77      De même, les services de restaurant, de bar, de club et de divertissements du Morton’s Club sont fournis exclusivement à ses membres et à leurs invités. Dès lors, contrairement à ce que soutient la requérante, les données économiques concernant les activités du Morton’s Club ne sauraient être rapportées à la taille du marché des produits alimentaires et des boissons au Royaume-Uni ou dans l’Union. Enfin, l’argument de la requérante fondé sur l’absence de lien direct entre les articles de presse et de nouvelles adhésions au Morton’s Club n’est pas de nature à infirmer la conclusion selon laquelle la portée économique des marques non enregistrées antérieures est suffisamment significative.

78      Il résulte de tout ce qui précède que l’utilisation des marques non enregistrées antérieures, bien que localisée à Londres, revêt, du point de vue du public concerné, une portée géographique qui n’est pas limitée à une partie réduite du territoire pertinent. En outre, dans les circonstances spécifiques de l’espèce, la durée et l’intensité de l’utilisation desdites marques antérieures peuvent être considérées comme n’étant pas négligeables au sens de la jurisprudence applicable. C’est donc à juste titre que la chambre de recours a considéré que, en l’espèce, une reconnaissance suffisante par les consommateurs ciblés sur le territoire pertinent avait été prouvée.

79      Le cinquième grief, tiré de ce que la portée des marques non enregistrées antérieures en cause serait seulement locale, doit donc également être rejeté et, partant, le premier moyen dans son ensemble.

80      Dès lors que l’annulation de la marque de l’Union européenne, prononcée par la chambre de recours, est ainsi confirmée, il n’y a pas lieu d’examiner le second moyen, fondé sur la violation de l’article 52, paragraphe 1, sous b), du règlement n° 207/2009, par lequel la requérante conteste avoir agi de mauvaise foi au moment du dépôt de la demande d’enregistrement de la marque contestée.
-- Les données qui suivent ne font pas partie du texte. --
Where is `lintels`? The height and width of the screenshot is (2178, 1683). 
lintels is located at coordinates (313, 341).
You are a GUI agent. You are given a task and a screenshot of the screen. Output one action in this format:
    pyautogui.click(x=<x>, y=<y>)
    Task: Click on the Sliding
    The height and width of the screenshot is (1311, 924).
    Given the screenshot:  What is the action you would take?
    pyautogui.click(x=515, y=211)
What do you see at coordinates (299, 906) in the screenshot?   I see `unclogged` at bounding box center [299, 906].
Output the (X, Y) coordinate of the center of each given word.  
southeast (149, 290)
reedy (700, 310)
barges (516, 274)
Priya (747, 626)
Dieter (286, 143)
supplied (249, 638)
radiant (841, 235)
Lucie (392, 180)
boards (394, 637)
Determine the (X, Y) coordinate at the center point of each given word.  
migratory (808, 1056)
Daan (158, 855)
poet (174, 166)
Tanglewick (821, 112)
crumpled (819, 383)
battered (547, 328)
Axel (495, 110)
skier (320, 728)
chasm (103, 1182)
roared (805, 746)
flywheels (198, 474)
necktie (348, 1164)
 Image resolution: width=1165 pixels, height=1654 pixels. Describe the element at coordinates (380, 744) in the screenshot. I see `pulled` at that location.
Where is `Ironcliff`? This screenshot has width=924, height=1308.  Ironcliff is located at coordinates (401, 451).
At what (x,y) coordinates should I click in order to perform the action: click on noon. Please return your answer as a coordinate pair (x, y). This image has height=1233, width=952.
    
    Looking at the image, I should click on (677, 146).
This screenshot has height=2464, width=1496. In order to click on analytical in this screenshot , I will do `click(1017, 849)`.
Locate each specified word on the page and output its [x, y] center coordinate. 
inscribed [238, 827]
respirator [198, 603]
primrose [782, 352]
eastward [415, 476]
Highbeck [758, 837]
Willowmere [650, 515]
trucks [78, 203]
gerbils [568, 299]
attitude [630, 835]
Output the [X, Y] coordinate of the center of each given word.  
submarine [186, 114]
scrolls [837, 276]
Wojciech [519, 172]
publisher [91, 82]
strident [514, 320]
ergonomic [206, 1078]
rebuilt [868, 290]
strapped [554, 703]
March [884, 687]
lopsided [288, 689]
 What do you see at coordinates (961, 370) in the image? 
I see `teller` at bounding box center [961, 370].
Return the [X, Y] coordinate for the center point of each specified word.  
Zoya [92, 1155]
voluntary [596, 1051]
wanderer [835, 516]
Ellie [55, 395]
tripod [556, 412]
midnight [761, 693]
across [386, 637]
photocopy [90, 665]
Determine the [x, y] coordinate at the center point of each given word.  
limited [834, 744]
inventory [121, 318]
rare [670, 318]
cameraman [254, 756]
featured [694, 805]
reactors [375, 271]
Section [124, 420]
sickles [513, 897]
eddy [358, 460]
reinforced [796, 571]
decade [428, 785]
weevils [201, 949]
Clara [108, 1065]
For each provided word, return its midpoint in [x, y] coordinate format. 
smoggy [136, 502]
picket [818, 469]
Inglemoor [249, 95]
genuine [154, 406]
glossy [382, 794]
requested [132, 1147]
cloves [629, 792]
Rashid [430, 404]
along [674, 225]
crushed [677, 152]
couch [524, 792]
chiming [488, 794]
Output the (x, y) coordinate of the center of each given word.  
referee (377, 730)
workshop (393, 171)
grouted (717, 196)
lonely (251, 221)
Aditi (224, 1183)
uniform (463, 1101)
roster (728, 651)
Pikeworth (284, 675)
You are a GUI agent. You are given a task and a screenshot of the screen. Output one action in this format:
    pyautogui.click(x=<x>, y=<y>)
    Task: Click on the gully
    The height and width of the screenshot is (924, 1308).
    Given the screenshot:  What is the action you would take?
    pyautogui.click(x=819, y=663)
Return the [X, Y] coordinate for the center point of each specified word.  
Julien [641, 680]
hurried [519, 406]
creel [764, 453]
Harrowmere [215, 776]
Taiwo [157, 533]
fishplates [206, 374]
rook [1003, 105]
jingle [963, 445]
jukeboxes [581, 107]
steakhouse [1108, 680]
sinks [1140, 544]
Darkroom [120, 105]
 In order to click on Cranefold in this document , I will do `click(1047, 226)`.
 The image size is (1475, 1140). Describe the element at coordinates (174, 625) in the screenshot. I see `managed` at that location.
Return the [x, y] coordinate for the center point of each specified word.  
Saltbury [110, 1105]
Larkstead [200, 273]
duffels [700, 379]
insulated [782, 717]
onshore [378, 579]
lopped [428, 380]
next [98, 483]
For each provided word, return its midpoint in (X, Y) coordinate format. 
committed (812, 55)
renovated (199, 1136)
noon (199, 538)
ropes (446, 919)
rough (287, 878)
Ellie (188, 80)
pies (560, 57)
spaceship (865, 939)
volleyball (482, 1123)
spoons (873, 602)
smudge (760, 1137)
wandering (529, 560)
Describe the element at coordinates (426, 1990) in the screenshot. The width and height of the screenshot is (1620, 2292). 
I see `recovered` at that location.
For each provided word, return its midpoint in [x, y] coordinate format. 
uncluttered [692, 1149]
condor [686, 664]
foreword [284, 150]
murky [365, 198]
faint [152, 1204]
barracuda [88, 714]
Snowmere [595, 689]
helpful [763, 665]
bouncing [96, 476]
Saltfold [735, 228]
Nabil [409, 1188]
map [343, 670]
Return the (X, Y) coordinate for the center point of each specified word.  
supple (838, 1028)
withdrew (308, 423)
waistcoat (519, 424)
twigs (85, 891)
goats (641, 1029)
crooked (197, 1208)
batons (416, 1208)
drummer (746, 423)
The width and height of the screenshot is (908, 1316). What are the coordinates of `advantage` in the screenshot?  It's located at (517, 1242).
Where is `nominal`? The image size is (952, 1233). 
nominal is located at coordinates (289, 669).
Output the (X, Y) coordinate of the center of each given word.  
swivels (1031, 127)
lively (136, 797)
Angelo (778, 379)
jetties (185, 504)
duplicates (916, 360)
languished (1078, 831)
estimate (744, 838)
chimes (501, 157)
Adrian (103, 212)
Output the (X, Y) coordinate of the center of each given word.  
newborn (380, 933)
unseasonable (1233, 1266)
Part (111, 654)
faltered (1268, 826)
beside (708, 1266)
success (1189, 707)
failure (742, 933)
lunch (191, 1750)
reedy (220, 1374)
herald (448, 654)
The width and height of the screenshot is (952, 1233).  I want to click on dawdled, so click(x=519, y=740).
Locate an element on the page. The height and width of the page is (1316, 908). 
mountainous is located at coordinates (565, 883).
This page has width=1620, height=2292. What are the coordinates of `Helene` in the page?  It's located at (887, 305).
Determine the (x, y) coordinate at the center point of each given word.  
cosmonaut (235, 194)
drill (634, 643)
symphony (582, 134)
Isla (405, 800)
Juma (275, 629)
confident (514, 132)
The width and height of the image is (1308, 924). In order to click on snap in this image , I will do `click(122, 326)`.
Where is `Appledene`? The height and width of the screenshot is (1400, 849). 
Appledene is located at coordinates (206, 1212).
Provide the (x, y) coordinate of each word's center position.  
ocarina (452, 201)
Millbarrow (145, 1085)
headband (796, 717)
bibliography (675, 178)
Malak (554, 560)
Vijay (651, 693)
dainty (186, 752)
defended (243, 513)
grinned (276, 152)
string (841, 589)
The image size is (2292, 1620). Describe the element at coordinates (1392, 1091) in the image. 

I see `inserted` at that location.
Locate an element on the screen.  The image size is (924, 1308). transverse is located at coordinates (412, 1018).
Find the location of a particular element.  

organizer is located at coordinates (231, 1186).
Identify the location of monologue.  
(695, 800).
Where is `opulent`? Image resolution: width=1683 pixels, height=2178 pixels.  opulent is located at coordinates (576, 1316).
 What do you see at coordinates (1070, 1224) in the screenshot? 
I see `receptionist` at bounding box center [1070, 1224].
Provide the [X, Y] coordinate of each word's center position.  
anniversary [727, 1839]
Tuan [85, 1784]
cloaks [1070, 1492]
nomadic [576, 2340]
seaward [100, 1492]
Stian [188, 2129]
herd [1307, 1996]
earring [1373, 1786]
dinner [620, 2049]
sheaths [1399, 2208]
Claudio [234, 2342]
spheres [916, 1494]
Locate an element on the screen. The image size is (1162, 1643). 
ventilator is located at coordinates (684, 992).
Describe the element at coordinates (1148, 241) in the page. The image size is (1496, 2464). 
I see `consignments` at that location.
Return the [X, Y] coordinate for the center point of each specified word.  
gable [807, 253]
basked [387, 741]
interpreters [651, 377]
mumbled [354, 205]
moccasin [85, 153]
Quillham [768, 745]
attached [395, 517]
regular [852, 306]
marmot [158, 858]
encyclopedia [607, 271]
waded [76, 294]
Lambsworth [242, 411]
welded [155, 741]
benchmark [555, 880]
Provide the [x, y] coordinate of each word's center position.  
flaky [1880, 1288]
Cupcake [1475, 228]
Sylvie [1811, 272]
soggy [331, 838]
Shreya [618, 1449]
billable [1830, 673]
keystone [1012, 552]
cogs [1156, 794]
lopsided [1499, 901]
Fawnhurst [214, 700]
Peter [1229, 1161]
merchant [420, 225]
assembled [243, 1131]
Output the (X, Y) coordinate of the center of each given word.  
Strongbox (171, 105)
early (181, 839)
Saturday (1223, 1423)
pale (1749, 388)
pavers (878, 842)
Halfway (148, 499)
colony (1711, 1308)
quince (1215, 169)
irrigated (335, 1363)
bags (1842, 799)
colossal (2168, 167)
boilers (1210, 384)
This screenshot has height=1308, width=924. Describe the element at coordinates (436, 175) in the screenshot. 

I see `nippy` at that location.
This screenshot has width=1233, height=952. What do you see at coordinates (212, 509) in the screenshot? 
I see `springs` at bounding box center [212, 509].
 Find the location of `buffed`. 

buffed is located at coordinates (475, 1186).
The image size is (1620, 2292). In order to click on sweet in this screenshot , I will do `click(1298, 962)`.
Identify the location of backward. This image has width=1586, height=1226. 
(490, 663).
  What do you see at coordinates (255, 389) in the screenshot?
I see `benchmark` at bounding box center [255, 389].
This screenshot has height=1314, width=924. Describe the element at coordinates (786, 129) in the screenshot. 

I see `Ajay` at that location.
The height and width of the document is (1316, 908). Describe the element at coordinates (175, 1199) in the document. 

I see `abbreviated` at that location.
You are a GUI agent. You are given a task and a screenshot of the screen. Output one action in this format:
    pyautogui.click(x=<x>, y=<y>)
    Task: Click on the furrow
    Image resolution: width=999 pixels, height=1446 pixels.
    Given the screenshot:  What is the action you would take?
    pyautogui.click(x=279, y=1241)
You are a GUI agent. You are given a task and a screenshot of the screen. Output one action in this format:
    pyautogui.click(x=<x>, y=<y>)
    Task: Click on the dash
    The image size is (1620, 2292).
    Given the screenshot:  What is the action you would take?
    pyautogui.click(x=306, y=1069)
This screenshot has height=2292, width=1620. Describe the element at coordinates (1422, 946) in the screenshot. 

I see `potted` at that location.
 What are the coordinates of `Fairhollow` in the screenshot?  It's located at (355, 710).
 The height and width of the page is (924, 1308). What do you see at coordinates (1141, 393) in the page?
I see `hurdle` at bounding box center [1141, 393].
81      Il s’ensuit qu’il y a lieu de rejeter le recours dans son entièreté.

 Sur les dépens

82      Aux termes de l’article 134, paragraphe 1, du règlement de procédure du Tribunal, toute partie qui succombe est condamnée aux dépens, s’il est conclu en ce sens. La requérante ayant succombé, il y a lieu de la condamner aux dépens, conformément aux conclusions de l’EUIPO et de l’intervenante.

Par ces motifs,

LE TRIBUNAL (sixième chambre)

déclare et arrête :

1)      Le recours est rejeté.

2)      Morton’s of Chicago, Inc. est condamnée aux dépens.

Berardis

Spielmann

Csehi

Ainsi prononcé en audience publique à Luxembourg, le 15 mai 2017.

Signatures


*      Langue de procédure : l’anglais.